**THE TASK:**
With the pictures left out, reproduce exactly the lines from the one containing "Viewport: 867px width, 558px" through the final line of the entries.

= = = = = = =

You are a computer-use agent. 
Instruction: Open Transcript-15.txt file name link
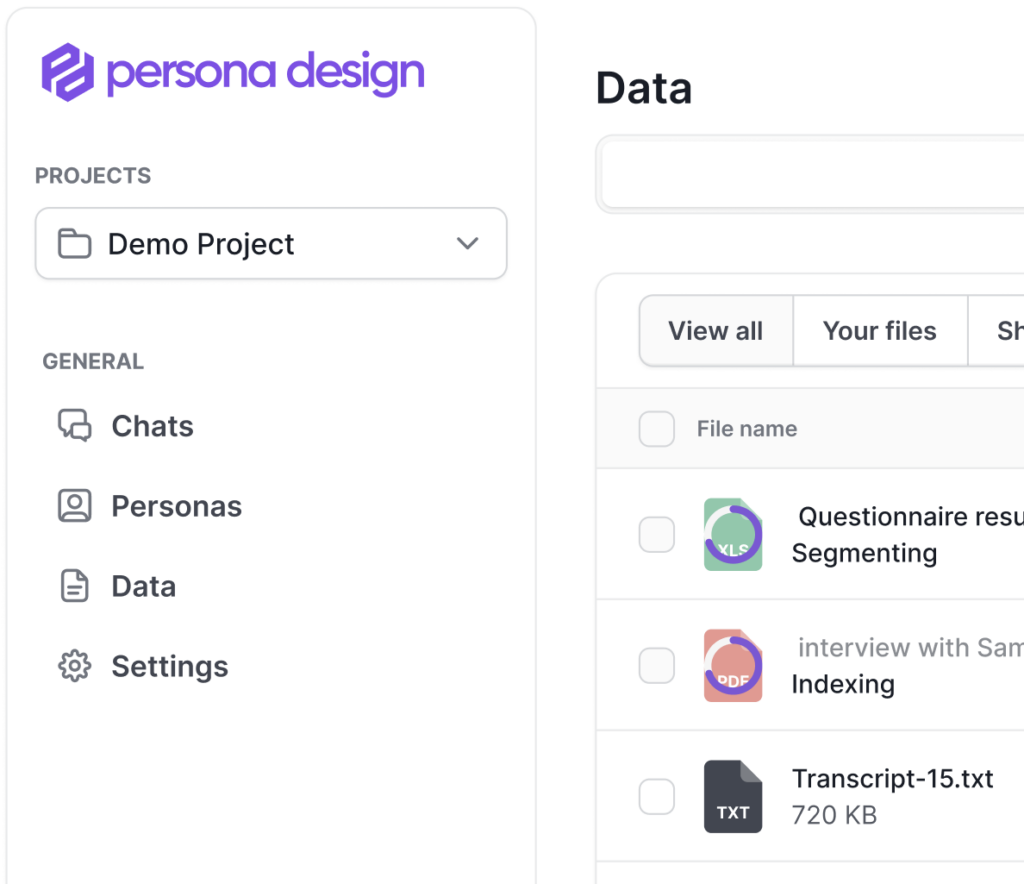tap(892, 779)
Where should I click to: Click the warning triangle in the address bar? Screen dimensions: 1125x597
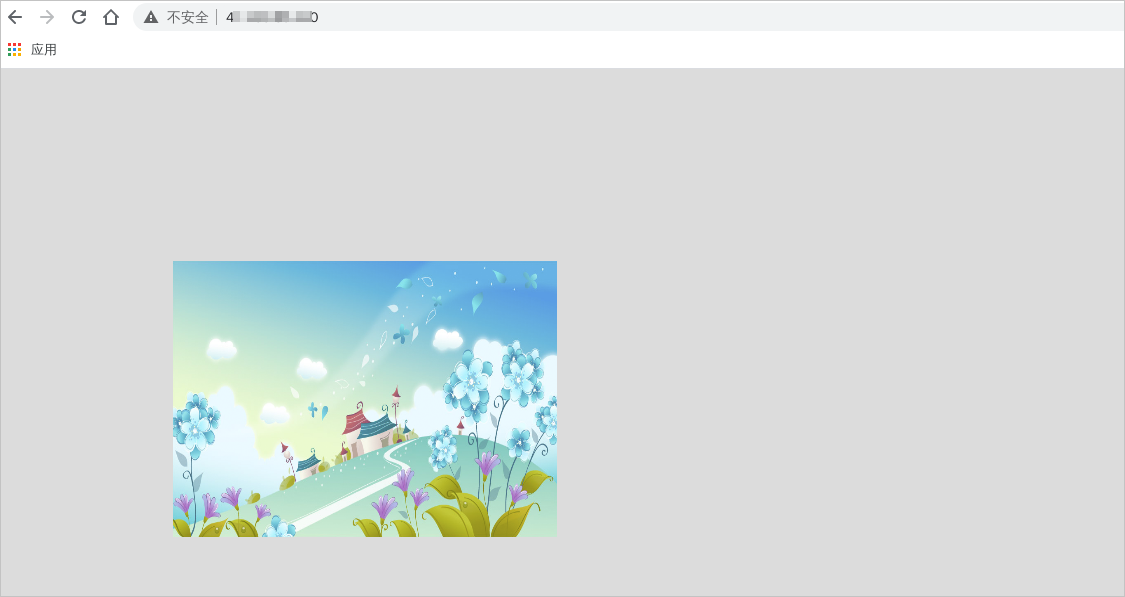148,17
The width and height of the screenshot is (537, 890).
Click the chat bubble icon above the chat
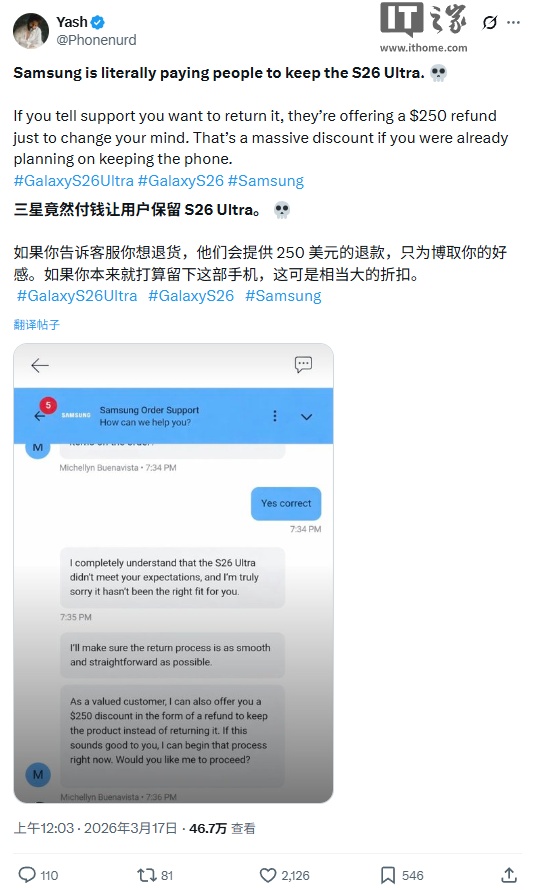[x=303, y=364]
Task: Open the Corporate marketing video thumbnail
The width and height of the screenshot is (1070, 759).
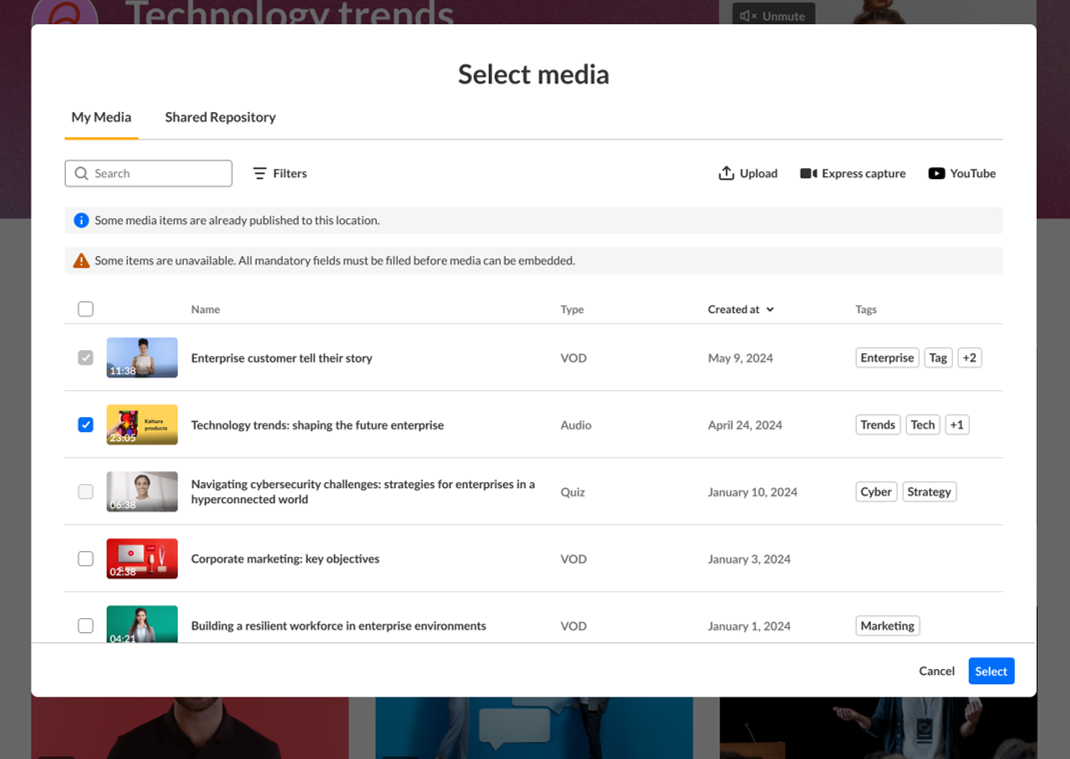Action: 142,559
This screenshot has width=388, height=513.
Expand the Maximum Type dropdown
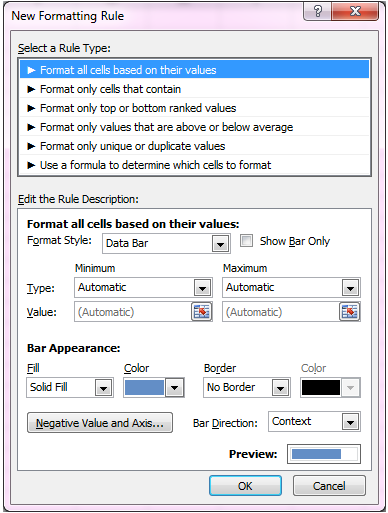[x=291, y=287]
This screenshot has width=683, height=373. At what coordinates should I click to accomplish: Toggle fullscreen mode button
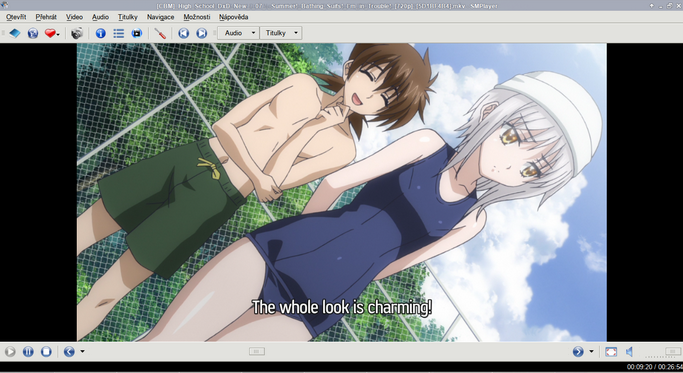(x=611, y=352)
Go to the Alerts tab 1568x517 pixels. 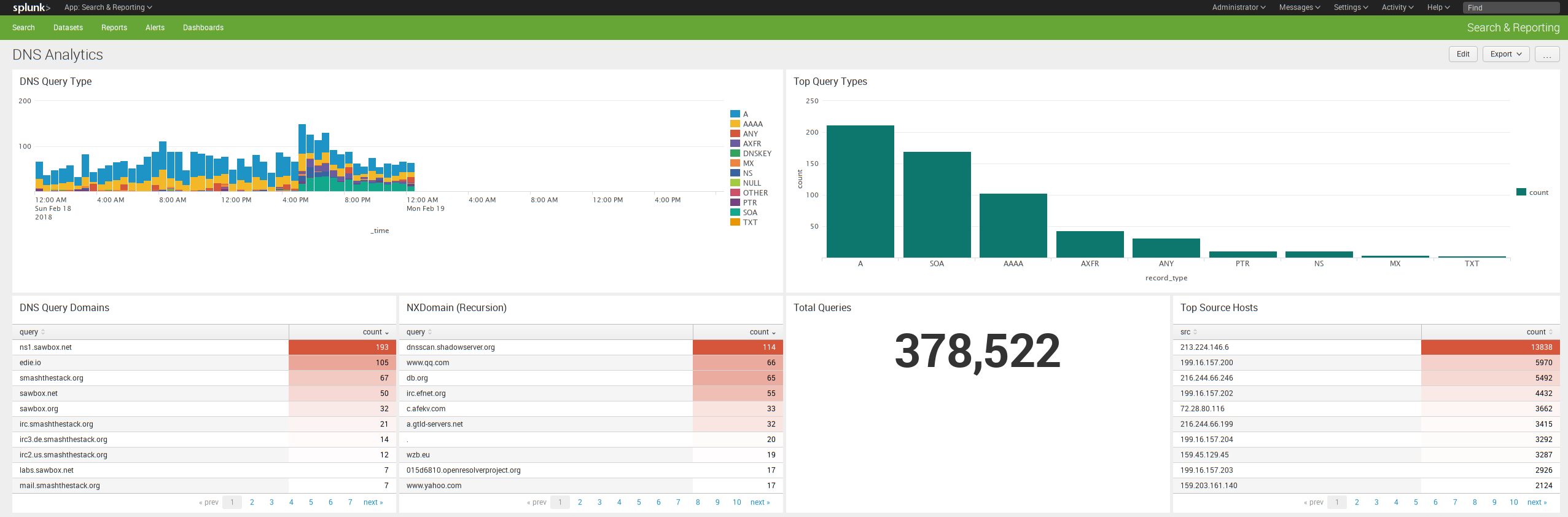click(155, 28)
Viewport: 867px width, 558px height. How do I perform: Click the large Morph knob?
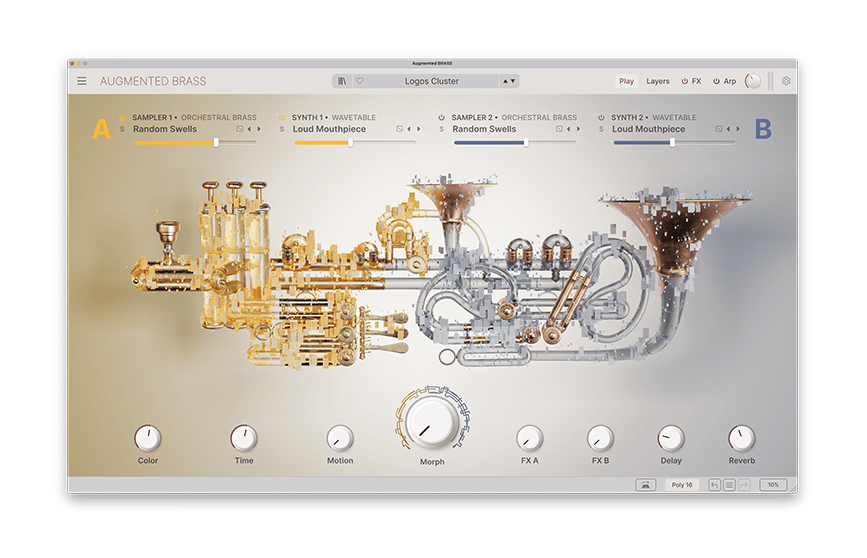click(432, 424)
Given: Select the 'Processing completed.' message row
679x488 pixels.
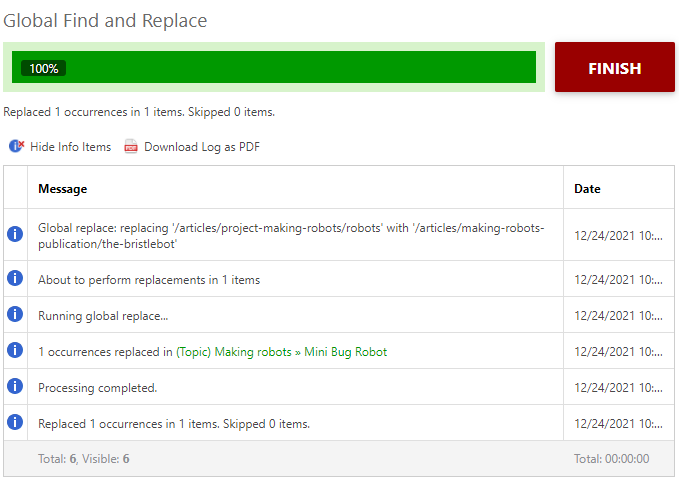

= = = = = = =

**ANSWER BOX:**
Viewport: 867px width, 558px height. How do I perform: Click the large Morph knob?
click(432, 424)
Given: Select the 'Processing completed.' message row
679x488 pixels.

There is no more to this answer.